▶ _Records to use_:
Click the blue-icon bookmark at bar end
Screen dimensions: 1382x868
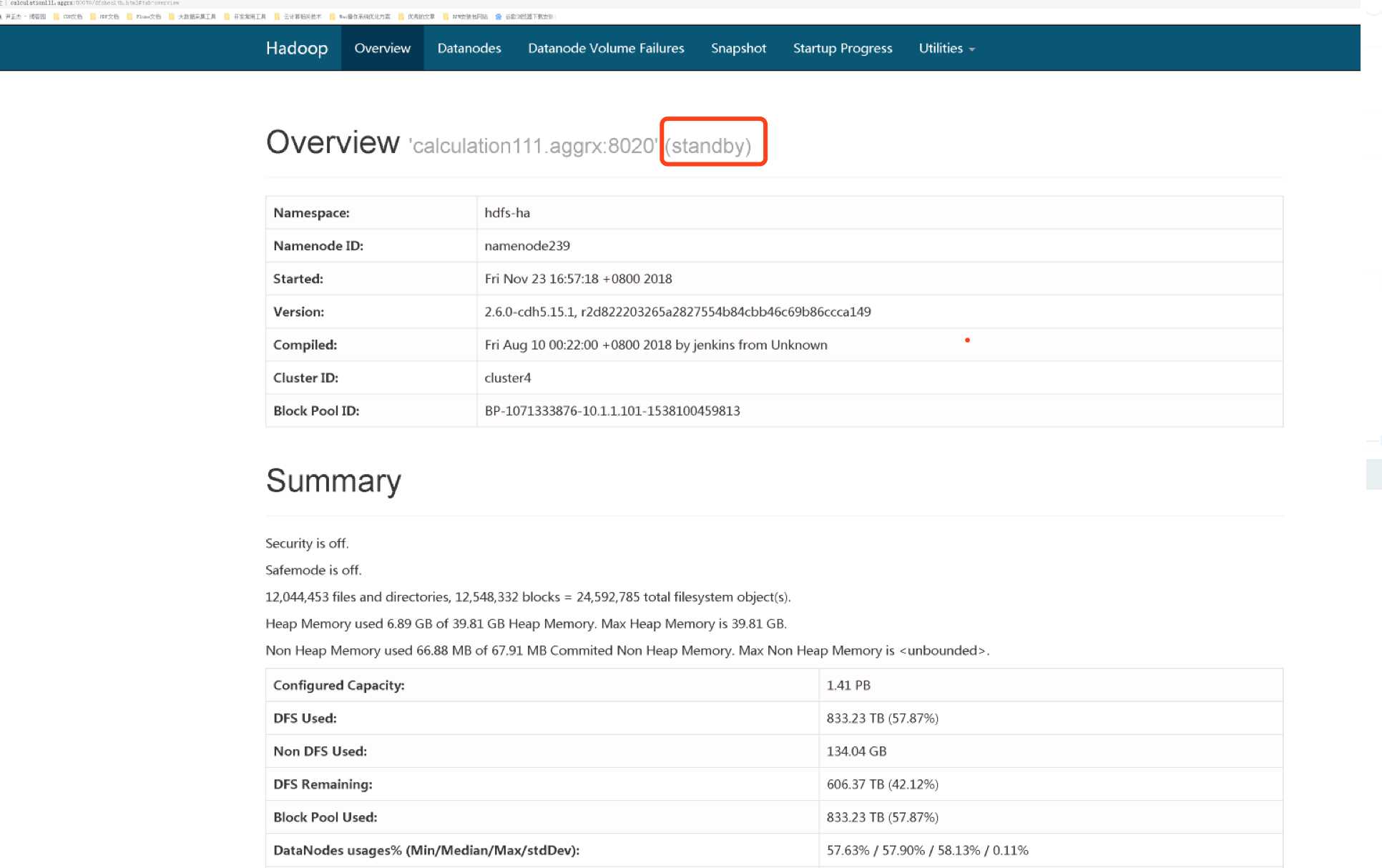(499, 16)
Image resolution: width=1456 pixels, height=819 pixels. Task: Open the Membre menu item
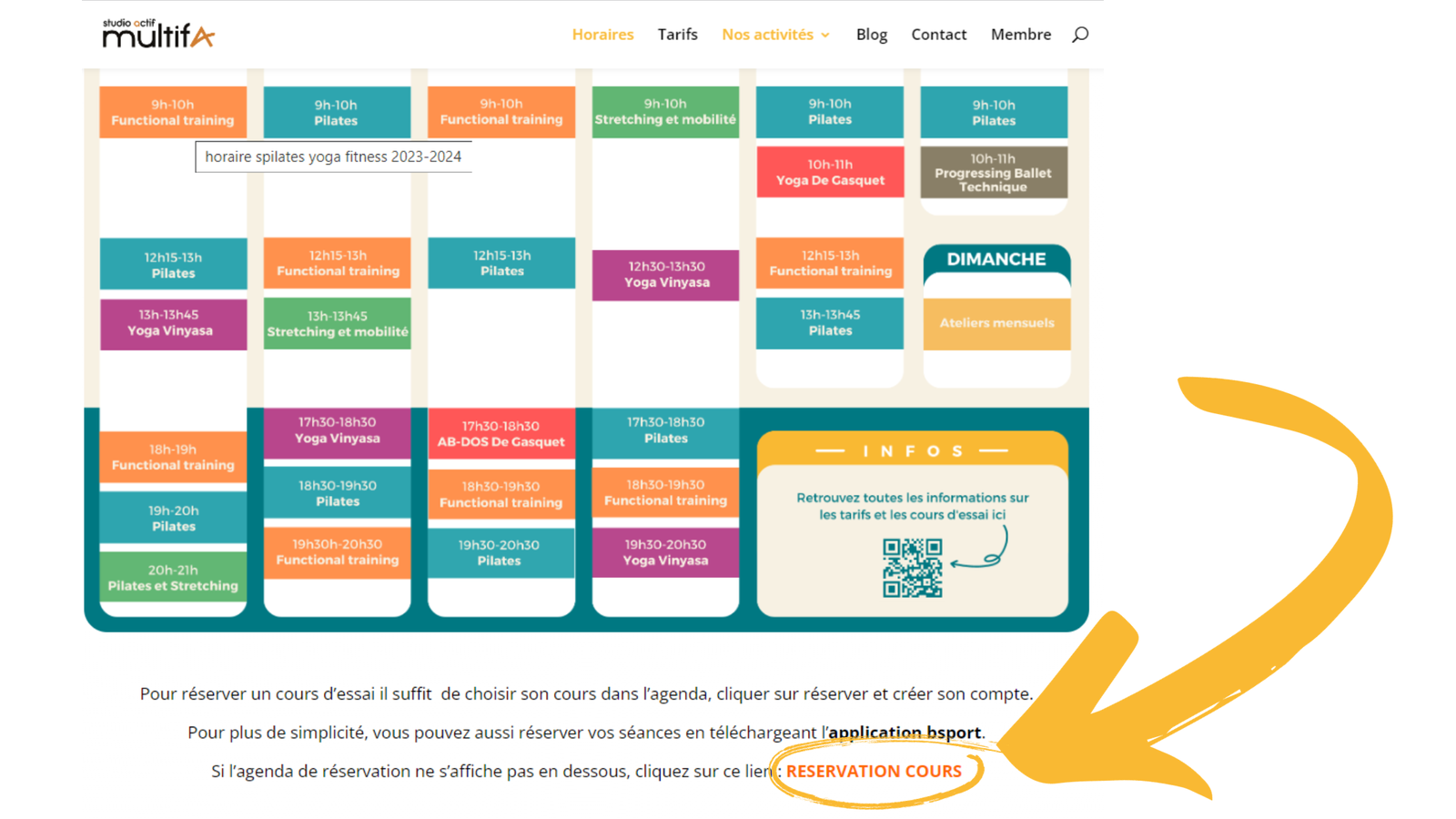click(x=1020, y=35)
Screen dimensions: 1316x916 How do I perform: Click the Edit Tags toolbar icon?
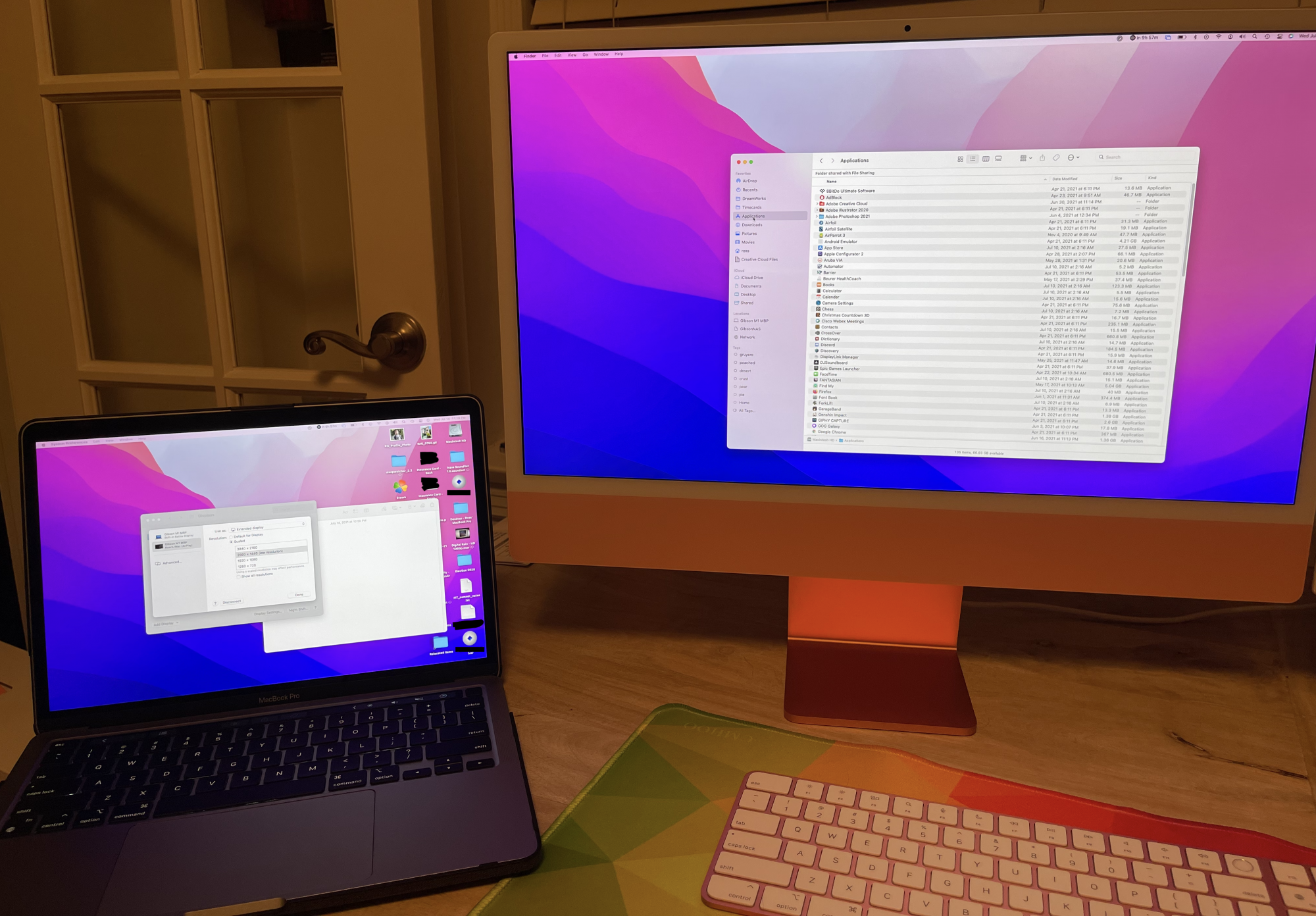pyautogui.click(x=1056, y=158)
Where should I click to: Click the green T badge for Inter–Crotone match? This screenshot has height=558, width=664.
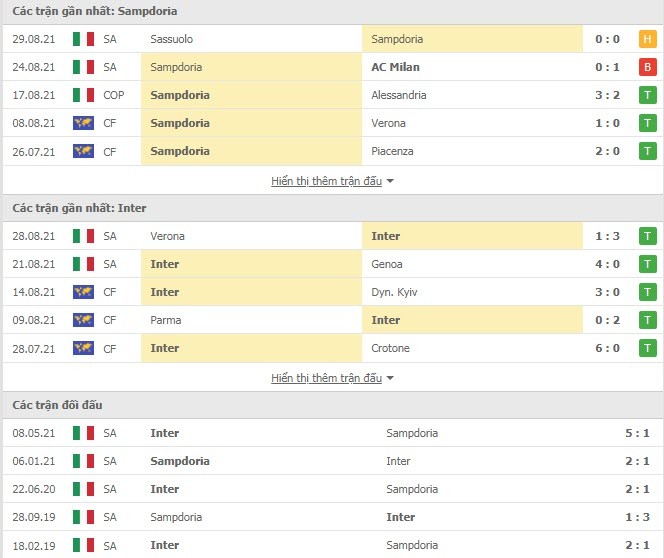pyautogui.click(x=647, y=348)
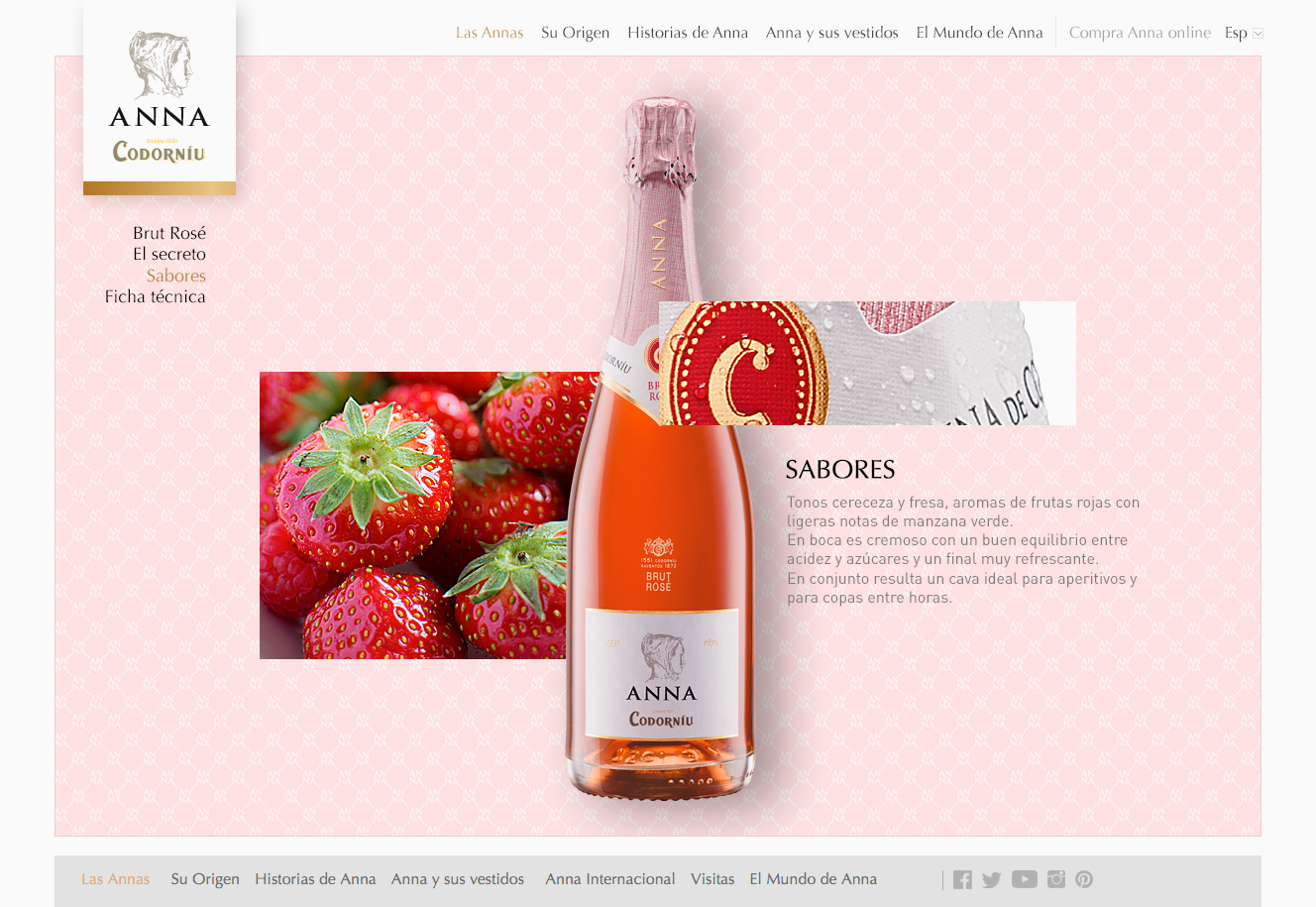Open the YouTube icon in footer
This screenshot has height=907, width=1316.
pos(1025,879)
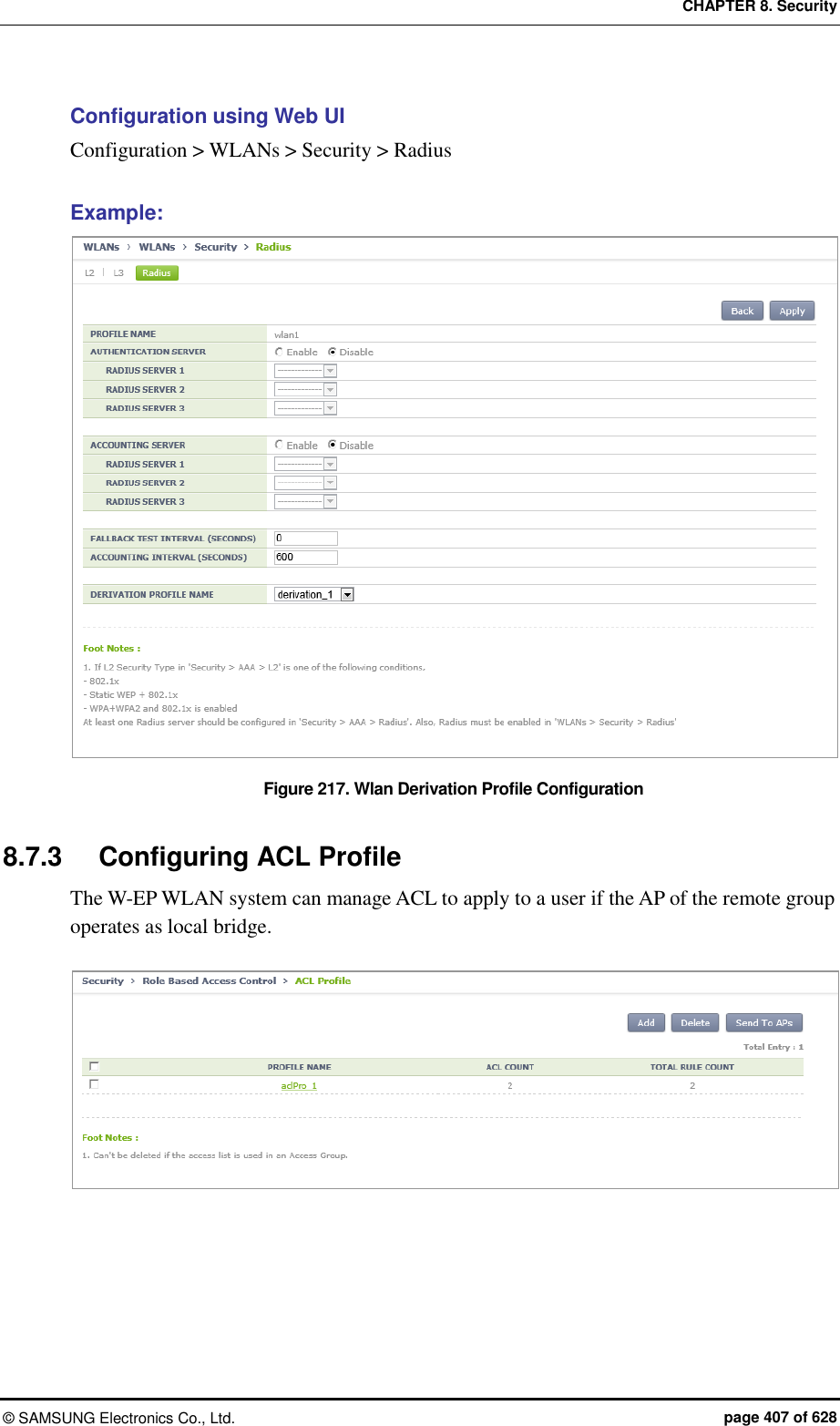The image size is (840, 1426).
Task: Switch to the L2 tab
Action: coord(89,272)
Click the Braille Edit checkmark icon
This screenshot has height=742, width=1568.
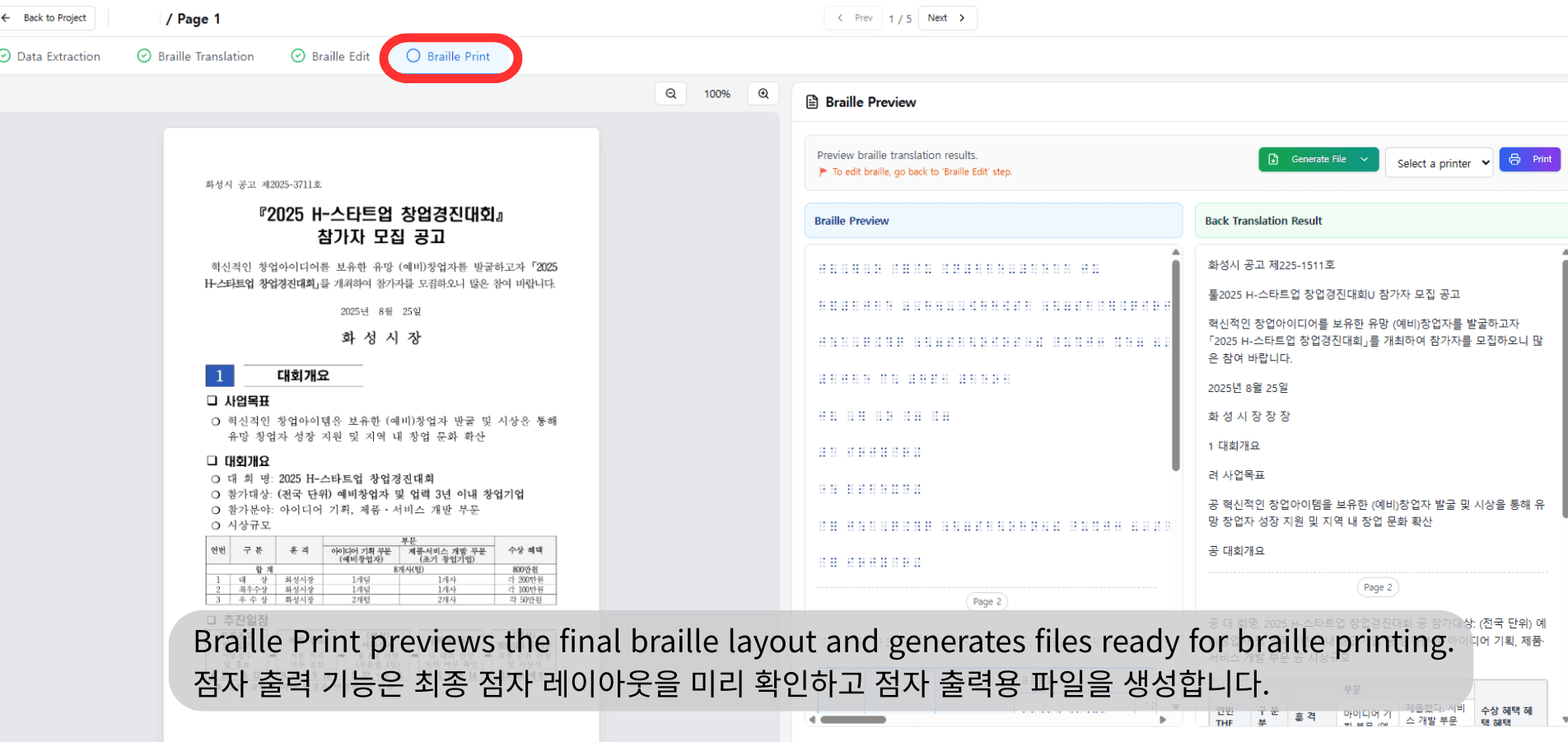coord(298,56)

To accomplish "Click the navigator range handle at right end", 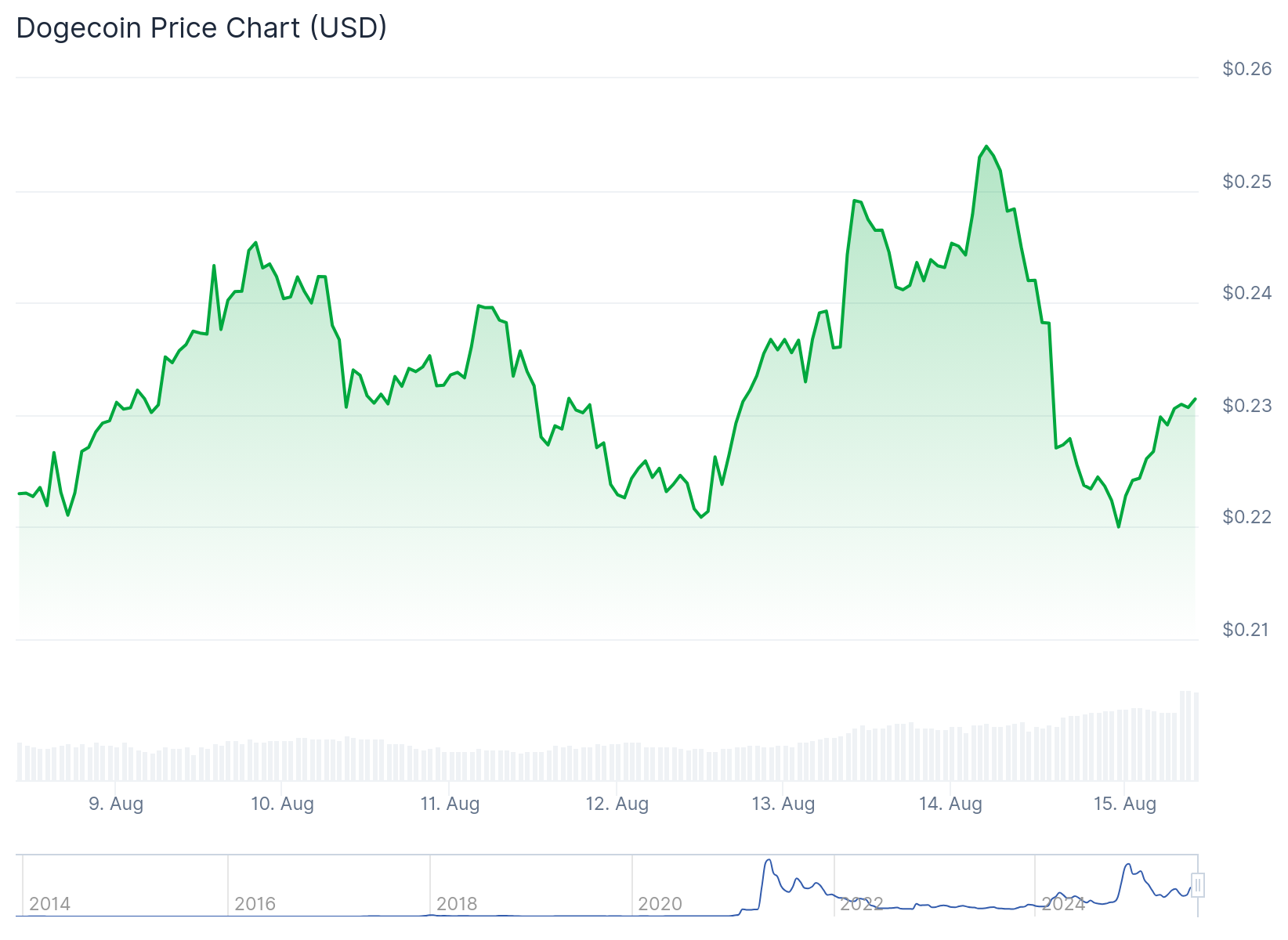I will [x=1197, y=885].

▶ _Objective_:
Quote the data word for word, starting with its first line and going on through the line that contains "click(x=1020, y=35)". Leave the pictures out.

▶ _Solution below_:
Click the blue-icon bookmark at bar end
Screen dimensions: 1382x868
(499, 16)
Image resolution: width=1456 pixels, height=819 pixels. Task: Open the Membre menu item
click(x=1020, y=35)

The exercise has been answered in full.